Larry the Legend wrote:
So you just about made up your losses after the big crash then. What would I recommend? Well, I'm not a licensed investment advisor, you understand, but mine's all in silver and bitcoin. I bought the silver at $3 an ounce and the bitcoin was $10 apiece, I think... Of course, it's been a while but it just keeps on keeping on. I'm just sitting back, waiting for the final fiat dollar crash and we get back to some kind of honest money. I really think this might be the one.
No ,no .no. When I said I have almost quadrupled my money I am including my losses in the big crash. I took the figure from the pre crash 2007 and calculated from there. I really have almost, but not quite quadrupled my money. By 2009 I had lost almost half of my money, but by 2011, I was even and it has been all gravy on the way up since then. I am so glad I listened to my own instincts instead of the gloom and doom naysayers.

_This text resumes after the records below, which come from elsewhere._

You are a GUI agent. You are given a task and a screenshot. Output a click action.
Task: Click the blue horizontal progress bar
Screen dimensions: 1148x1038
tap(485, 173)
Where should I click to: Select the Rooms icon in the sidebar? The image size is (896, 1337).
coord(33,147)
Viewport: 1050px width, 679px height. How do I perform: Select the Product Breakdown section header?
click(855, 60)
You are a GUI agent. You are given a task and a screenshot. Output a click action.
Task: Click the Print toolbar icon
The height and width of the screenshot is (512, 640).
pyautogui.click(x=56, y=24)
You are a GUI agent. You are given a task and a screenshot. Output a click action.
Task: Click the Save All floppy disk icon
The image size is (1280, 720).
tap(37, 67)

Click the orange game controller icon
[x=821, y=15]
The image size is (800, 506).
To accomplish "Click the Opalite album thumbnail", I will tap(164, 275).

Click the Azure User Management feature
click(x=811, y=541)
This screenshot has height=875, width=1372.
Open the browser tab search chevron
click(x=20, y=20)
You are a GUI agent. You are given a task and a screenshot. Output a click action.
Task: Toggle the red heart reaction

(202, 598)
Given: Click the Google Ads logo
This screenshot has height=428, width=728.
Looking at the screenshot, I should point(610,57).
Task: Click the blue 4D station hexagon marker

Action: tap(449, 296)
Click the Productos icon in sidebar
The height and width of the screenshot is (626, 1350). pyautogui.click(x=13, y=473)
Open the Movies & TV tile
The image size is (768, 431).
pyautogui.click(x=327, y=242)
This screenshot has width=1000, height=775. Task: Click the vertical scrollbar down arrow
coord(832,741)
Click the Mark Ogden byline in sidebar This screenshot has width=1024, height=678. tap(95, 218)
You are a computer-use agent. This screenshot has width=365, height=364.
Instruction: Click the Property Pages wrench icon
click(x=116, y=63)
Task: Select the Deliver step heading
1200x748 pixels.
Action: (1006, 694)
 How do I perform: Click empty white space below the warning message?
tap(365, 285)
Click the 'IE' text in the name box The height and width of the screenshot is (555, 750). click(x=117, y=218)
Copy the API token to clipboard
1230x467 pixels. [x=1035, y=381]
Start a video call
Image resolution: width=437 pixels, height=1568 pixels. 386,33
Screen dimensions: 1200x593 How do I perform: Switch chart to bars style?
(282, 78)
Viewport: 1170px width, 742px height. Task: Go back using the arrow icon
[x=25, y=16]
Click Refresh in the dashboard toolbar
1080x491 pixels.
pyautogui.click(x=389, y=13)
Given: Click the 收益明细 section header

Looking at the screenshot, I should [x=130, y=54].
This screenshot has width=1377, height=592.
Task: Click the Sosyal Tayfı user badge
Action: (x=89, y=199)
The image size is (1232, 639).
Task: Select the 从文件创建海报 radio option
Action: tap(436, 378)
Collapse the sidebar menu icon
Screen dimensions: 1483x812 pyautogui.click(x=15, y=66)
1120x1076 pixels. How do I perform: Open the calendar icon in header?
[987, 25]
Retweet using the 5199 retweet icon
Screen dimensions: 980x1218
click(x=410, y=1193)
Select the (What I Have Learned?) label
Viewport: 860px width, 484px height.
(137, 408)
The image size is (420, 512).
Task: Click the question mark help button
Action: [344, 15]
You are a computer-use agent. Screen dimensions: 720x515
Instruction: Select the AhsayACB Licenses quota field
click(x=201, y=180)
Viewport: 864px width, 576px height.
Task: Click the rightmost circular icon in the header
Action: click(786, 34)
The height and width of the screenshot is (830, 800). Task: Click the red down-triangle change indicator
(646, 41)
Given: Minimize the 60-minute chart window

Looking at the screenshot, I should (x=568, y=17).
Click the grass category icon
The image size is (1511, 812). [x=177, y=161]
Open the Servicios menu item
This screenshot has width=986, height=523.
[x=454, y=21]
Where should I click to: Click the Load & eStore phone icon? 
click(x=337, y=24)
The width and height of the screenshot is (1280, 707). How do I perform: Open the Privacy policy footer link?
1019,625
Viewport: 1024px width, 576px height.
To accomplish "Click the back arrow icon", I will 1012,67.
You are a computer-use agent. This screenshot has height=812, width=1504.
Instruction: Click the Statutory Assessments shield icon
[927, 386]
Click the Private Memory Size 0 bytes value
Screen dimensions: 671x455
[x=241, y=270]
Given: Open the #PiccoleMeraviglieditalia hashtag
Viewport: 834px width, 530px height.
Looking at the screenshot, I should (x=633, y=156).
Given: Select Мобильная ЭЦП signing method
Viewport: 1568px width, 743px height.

As I previously said, if you predict a crash every day, sooner or later you will be right, but not today. The Dow was up 331 today. I consider money that I did not make as money I lost. I will tell you this, over the years I have lost far more money acting on a crash that never happened, than I ever lost in a real crash. Many times in years past I felt like the market was way way too high and had to crash and burn, so I jumped out. Then it just kept going higher. I had to get back in at a higher level. The only crash I correctly called and got out on was 1987. Even then I screwed up by not getting right back in.
I also have dabbled in silver. In the short term I have done well, but over the long term not so much. I view gold and silver as doomsday insurance. I have some in case the country goes totally down the tubes, but as an investment precious metals suck. If you got bitcoin at $10 I think you are safe. I see it as a Ponzi investment. Only the early investors will do well.
To get back to stocks. As long as there is an America, over the long term nothing will ever beat stocks. The only other asset class to sometimes compare with it is real estate which has it's own set of risks. I am not smart enough for individual stocks. I love mutual funds, especially index funds.
The secret to stocks is to be able to ride out the inevitable crashes. If you can do that, and stay in when all of the other little fellers have been murdered, than you will do extremely well. My experience during the last crash has confirmed me in this belief. My only difficulty now is my age. I am not as rambunctious to survive a downturn as when I was young, but I ain't ascared.